I used to be the kind of person that, if I didn't accomplish something I feel that I "should have," I would get incredibly upset.
The thing was, I NEVER actually accomplished much. Which led to me being incredibly upset most of the time.
.......I still don't accomplish much in a day. Or, I guess I do, I just have high expectations. But the difference is that I'm not upset about it anymore because I'm trying to be ok with it.
This doesn't mean I shouldn't try to push myself, it means I've accepted the fact I usually can't complete my entire to-do list.

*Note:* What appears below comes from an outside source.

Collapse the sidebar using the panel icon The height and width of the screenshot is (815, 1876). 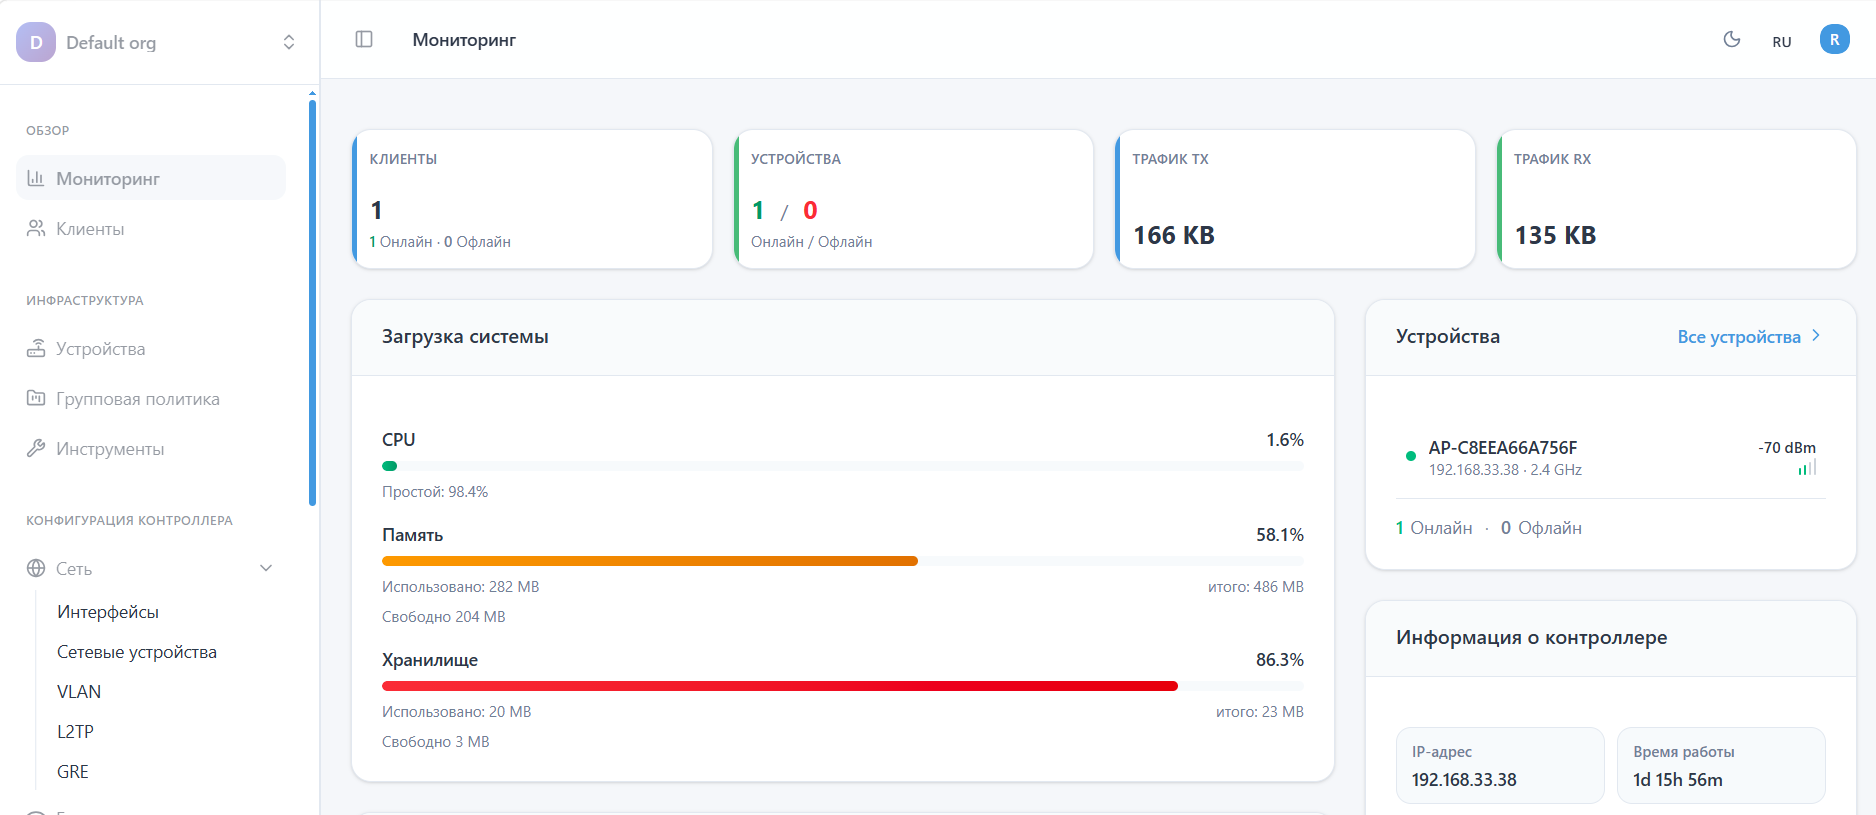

I can try, but at the end of the day if I only accomplished one thing, I'm learning to be ok with it.
Usually, my to-do list looks something like....
-go to rehearsal
-write blog posts
annnnddd usually the only things I end up doing are working out, going to rehearsal, and writing blog posts. I think, "wow, I'm such an idiot, I had all day to do this, why didn't I."

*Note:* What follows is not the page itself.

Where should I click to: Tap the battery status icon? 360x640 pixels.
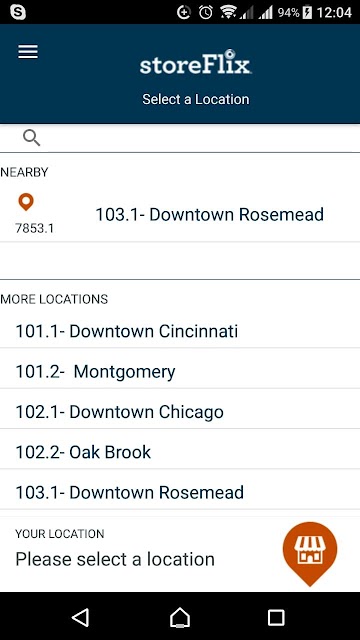tap(307, 12)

But it's ok. Because I can try harder the next day, and maybe those three things were the only things I had energy to do. Now, maybe you're thinking I "don't have my priorities straight," but I NEED TO WORK OUT TO STAY HEALTHY and I LIKE BEING IN A PLAY and WRITING IS MY PASSION, NOT TO MENTION PEOPLE ARE EXPECTING ME TO DO IT. Working out, acting, and writing, are not only my priorities, but they are my values.

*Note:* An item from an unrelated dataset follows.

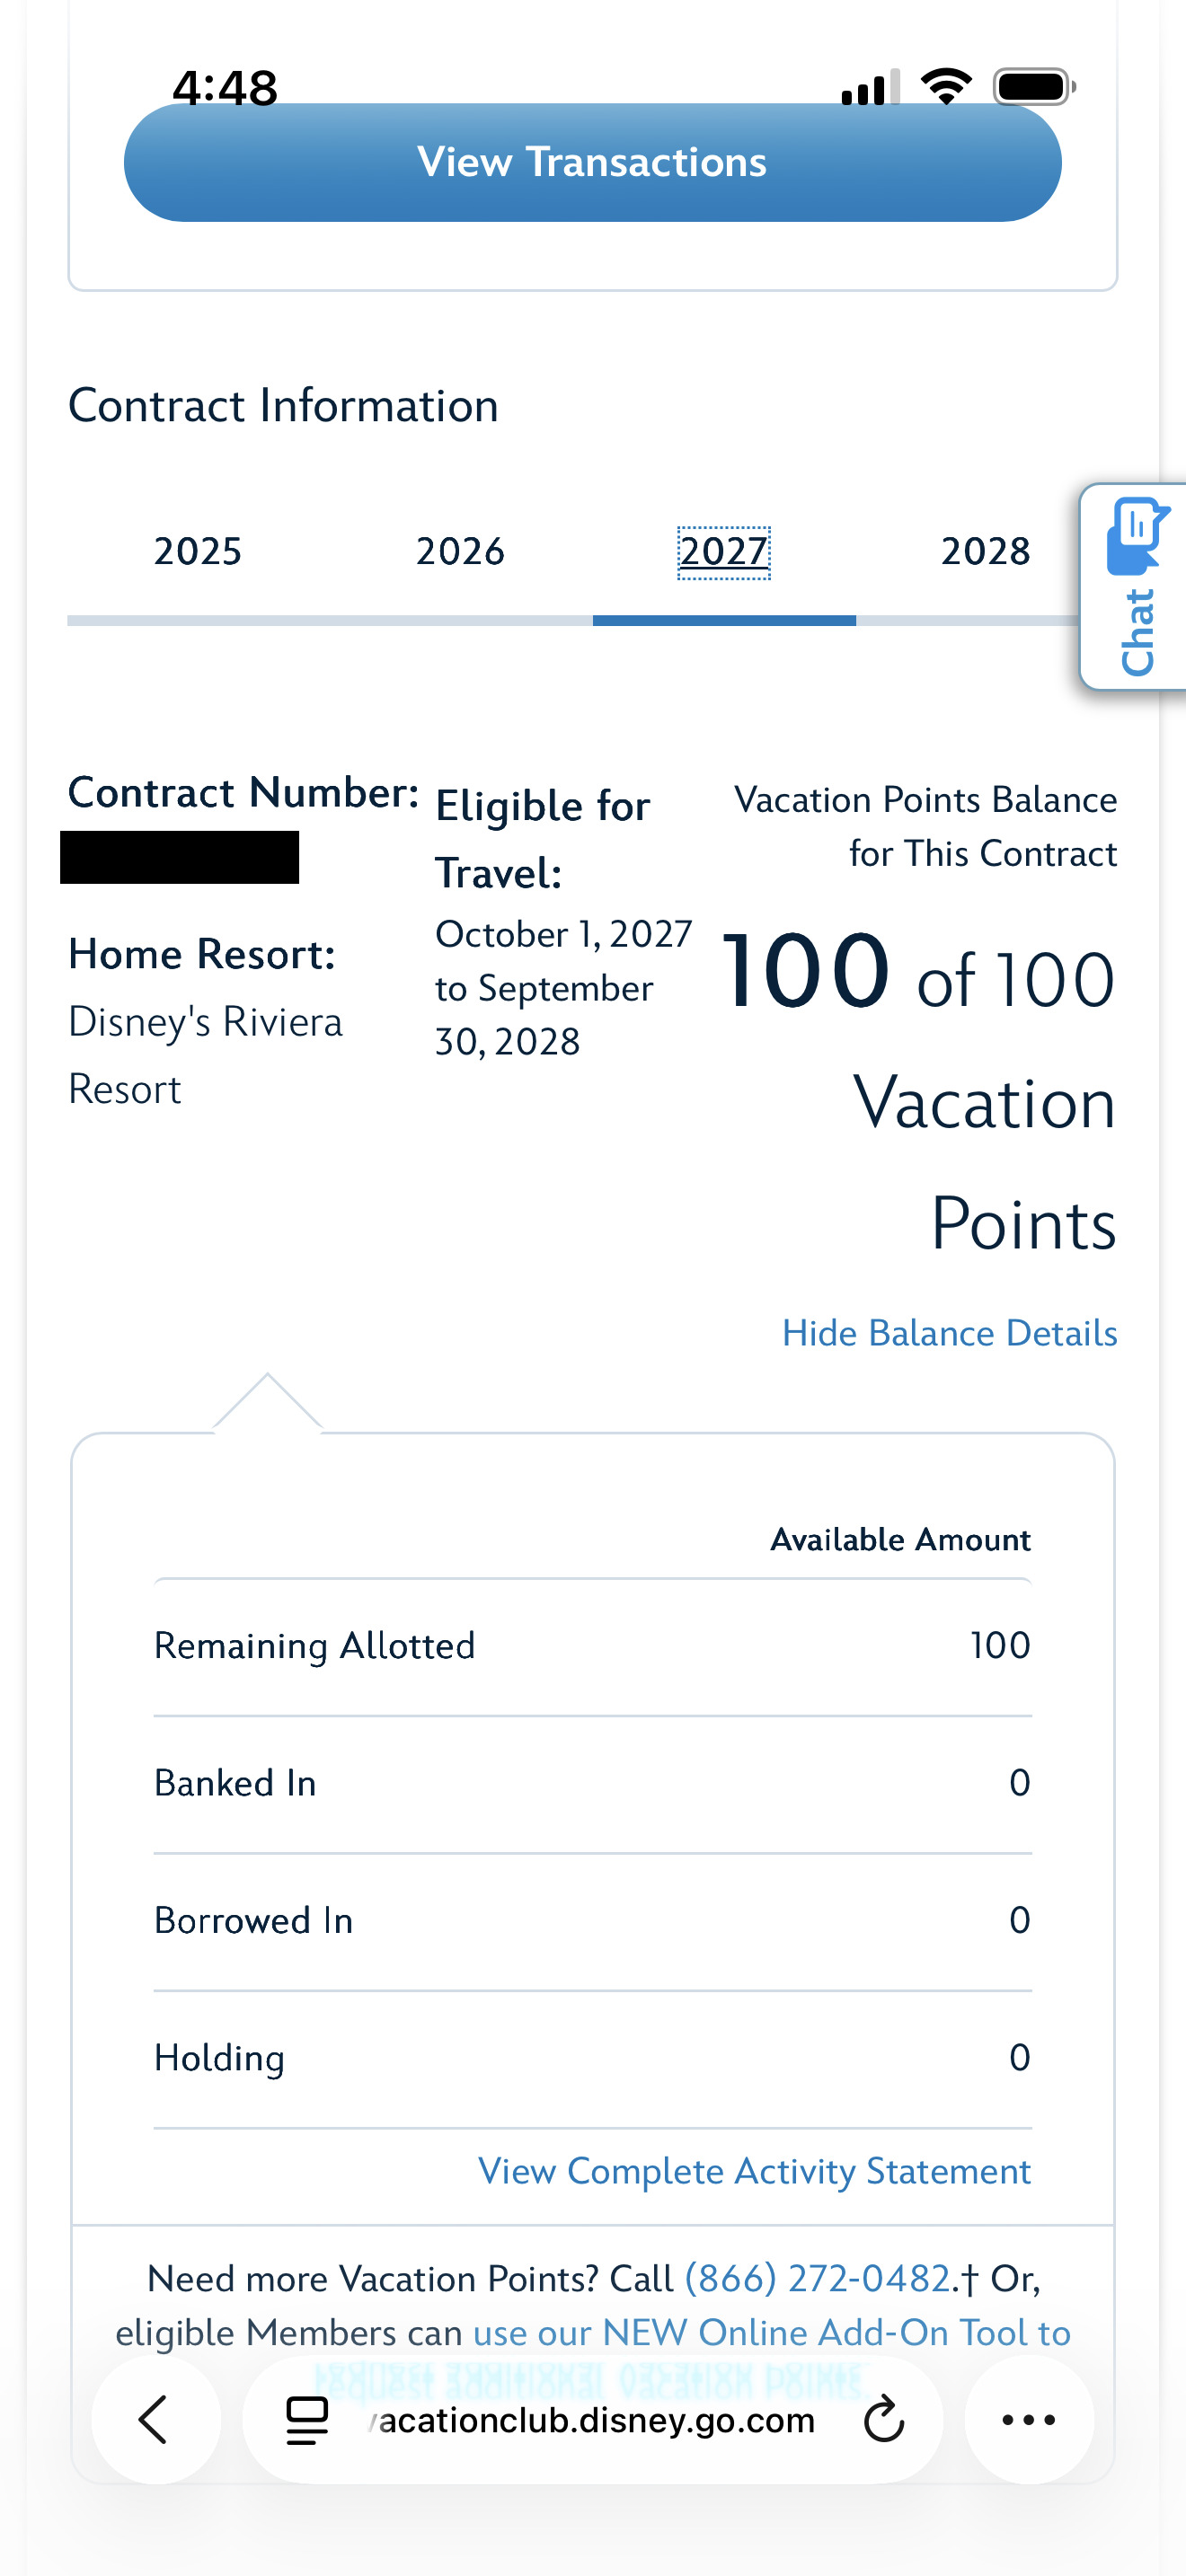Open View Complete Activity Statement link

pyautogui.click(x=755, y=2171)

I know school is important, but I'm not one of those people who take it really seriously. I don't care if I don't finish all my homework or do poorly on a test here and there, because you know what? In the end, I'm pretty sure I'm not going to end up as a starving hobo in poverty.
If you value your passions more than the things people expect you to value, then please keep valuing them. If you don't, then I hope you figure it out. You "owe a teacher homework?" You're told "it's not acceptable to choose to do that?" Wtf! You don't owe anybody anything and you set your own standards for what YOU believe are acceptable ways to spend your time.
In the end, just try your best to 1) accomplish as much as you can 2) be ok with putting your own priorities first 3) and realize it's ok to not do things you think you should have done.
What you did are the only things you should have done.